赤いオーケストラ(ローテ・カペレ)の連中が調査局(FA)にはびこっていたことをつかめなかったのはこちらの諜報部にも問題がある。少し考えればゲーリングの情報組織にスパイが潜り込んでいたことを推察できたというのに、その可能性を考えなかったのだからな」

「しかし、提督。国家元帥閣下は情報戦のプロを配置することもせずにそれらを漏洩させた責任は重い。国家元帥閣下の責任を追及せずに放置することは、今後のためにも例外を作るということになりますまいか」

「本来ならば軍法会議ものだな」

 これが普通の将軍であれば、末路は更迭だ。

 しかしおそらくそうはならないだろう。なにせヘルマン・ゲーリングは国家元首であるアドルフ・ヒトラーの盟友だ。

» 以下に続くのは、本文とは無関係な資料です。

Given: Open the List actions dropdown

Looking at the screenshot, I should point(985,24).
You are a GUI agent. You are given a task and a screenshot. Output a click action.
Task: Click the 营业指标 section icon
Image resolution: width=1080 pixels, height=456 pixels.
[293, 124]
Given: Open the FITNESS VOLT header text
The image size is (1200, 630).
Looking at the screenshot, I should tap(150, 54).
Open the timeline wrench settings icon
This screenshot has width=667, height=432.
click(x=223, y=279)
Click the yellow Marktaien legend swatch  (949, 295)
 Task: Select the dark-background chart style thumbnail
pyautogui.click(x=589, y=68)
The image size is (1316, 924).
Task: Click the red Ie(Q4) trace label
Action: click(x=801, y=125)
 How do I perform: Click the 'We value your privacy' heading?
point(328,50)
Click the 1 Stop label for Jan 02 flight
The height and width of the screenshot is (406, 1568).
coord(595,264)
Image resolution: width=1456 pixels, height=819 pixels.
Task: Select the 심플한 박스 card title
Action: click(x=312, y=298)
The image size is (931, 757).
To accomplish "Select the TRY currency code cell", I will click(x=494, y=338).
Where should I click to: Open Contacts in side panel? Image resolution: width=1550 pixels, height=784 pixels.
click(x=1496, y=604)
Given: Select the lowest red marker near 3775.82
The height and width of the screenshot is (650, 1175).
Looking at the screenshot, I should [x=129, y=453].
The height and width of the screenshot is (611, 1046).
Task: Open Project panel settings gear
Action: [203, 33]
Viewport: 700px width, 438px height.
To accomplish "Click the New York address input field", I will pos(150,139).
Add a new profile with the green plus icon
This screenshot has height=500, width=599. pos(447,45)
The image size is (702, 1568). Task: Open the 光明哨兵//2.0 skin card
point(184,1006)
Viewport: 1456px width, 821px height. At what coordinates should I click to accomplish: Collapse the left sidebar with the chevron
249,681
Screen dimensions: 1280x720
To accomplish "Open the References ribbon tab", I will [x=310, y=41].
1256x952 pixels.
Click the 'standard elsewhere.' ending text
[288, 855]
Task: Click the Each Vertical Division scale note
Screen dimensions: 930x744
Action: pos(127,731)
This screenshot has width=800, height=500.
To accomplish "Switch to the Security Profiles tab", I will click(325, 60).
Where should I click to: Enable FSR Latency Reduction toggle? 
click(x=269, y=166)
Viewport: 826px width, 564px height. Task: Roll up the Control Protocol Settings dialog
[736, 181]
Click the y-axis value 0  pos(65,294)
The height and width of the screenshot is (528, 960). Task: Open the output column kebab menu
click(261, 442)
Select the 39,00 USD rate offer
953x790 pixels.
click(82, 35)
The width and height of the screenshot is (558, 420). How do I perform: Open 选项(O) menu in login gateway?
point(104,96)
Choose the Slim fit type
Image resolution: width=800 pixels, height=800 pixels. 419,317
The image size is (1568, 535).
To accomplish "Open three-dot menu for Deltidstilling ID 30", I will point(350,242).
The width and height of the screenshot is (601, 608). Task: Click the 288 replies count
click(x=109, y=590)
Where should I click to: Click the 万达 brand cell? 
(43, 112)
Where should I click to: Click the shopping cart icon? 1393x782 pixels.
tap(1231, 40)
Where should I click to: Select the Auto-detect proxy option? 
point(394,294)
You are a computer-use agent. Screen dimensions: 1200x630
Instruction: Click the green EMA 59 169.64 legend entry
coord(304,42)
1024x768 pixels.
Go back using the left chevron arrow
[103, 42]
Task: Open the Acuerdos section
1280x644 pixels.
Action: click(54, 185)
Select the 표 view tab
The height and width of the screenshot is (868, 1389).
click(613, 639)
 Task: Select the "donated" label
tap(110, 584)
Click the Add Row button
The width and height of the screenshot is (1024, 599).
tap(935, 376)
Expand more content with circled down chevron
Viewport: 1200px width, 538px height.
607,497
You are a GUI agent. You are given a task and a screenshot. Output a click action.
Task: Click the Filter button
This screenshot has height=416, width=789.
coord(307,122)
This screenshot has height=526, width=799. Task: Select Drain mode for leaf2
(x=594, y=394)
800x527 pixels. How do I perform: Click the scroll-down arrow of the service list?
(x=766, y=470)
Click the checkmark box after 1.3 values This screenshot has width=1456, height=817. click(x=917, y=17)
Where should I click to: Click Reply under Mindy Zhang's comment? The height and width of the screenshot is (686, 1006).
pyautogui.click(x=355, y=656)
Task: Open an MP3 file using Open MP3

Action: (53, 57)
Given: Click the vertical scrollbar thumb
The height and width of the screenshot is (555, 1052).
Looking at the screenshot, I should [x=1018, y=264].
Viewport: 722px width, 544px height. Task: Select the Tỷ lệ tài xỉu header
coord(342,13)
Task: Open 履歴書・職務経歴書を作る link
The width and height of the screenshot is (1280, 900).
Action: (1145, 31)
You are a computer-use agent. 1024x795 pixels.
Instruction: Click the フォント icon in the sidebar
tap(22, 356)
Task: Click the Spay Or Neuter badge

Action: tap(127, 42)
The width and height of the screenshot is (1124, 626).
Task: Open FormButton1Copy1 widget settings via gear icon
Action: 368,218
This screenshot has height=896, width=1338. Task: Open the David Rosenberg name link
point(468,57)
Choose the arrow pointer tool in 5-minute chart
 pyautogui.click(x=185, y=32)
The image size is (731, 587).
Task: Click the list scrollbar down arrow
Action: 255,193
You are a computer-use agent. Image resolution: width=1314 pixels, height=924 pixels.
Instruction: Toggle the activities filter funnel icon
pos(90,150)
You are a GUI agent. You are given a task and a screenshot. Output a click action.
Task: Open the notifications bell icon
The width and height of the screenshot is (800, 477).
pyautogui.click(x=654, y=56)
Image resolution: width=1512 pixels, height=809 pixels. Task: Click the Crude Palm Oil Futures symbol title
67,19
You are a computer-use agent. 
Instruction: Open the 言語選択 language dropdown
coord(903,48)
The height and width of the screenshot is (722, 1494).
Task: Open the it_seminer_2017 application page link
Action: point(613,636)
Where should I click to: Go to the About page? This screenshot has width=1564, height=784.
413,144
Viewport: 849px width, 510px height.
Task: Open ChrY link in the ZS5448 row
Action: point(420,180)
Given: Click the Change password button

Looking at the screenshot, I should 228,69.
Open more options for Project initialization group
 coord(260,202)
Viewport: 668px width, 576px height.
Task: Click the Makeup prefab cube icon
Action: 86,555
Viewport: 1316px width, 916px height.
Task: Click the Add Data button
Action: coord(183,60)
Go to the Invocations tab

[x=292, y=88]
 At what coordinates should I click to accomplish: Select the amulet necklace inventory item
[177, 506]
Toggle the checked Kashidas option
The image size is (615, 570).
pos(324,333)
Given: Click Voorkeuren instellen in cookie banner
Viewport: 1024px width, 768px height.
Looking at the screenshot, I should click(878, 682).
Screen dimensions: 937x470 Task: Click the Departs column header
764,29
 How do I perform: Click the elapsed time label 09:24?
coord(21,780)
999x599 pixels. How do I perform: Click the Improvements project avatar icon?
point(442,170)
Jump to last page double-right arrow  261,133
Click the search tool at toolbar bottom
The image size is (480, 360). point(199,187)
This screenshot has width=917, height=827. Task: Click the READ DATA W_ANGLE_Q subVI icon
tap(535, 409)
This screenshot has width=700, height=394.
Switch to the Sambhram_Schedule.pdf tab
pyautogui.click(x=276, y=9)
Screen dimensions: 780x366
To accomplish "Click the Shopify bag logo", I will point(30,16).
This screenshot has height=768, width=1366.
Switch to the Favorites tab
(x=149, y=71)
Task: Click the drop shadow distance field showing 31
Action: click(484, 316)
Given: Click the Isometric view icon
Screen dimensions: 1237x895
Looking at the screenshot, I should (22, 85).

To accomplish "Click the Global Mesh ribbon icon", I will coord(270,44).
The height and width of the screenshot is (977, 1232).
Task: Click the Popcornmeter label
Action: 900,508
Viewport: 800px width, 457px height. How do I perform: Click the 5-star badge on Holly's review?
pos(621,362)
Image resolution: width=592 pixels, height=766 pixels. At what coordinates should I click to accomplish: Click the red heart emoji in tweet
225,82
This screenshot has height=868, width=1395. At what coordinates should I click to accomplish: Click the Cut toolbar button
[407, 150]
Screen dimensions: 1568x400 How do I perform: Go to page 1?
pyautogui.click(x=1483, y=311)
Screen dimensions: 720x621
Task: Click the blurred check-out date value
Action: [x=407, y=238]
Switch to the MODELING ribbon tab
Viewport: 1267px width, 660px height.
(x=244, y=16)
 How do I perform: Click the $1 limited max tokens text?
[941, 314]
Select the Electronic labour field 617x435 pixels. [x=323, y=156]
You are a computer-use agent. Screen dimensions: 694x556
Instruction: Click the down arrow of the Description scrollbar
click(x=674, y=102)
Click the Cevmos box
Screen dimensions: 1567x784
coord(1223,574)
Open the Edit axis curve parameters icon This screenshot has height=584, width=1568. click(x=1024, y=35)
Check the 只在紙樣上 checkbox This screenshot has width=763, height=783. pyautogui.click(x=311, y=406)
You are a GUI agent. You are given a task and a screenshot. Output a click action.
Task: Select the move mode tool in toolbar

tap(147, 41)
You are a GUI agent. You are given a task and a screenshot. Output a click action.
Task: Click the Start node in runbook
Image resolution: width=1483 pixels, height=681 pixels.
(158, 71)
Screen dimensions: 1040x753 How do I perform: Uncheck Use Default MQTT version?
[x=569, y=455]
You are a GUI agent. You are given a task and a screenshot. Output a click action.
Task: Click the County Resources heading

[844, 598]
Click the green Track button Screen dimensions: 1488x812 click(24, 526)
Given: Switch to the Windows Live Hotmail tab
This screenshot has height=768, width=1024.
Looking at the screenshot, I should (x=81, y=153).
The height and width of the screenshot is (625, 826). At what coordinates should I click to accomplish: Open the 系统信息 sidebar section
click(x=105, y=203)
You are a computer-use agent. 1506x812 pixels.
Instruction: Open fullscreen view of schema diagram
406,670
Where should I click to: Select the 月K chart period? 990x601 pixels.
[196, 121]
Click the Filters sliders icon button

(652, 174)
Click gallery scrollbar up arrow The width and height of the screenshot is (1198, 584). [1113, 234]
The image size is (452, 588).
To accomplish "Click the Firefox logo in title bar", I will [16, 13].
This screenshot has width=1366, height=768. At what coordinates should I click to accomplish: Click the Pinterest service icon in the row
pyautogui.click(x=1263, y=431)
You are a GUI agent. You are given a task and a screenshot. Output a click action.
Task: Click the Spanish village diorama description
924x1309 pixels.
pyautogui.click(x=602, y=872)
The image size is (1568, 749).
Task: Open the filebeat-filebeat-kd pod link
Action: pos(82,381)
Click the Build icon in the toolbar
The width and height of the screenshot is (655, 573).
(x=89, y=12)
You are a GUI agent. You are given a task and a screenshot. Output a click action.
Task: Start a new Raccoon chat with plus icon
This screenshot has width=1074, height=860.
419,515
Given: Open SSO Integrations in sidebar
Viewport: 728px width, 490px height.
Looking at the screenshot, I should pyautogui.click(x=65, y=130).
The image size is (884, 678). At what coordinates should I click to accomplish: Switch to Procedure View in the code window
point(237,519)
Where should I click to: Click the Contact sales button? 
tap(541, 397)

 ゲーレンの言葉を受けてそう言ったカナリスは若い情報将校を目玉だけを動かしてから見つめると、再び思考に沈んでしまった。

「しかし国家元帥を起訴するとなると理由はひとつやふたつでは済まん」

 ゲーリングの犯罪の一部をカナリスは知っていた。しかし、ゲーリングの権力を失墜させることは現在のところ好ましいとは言えないだろう。そうなれば、おそらく裁判は長期化するであろうし、総統のアドルフ・ヒトラーが古参党員でもあるゲーリングの起訴を許可するとは思えない。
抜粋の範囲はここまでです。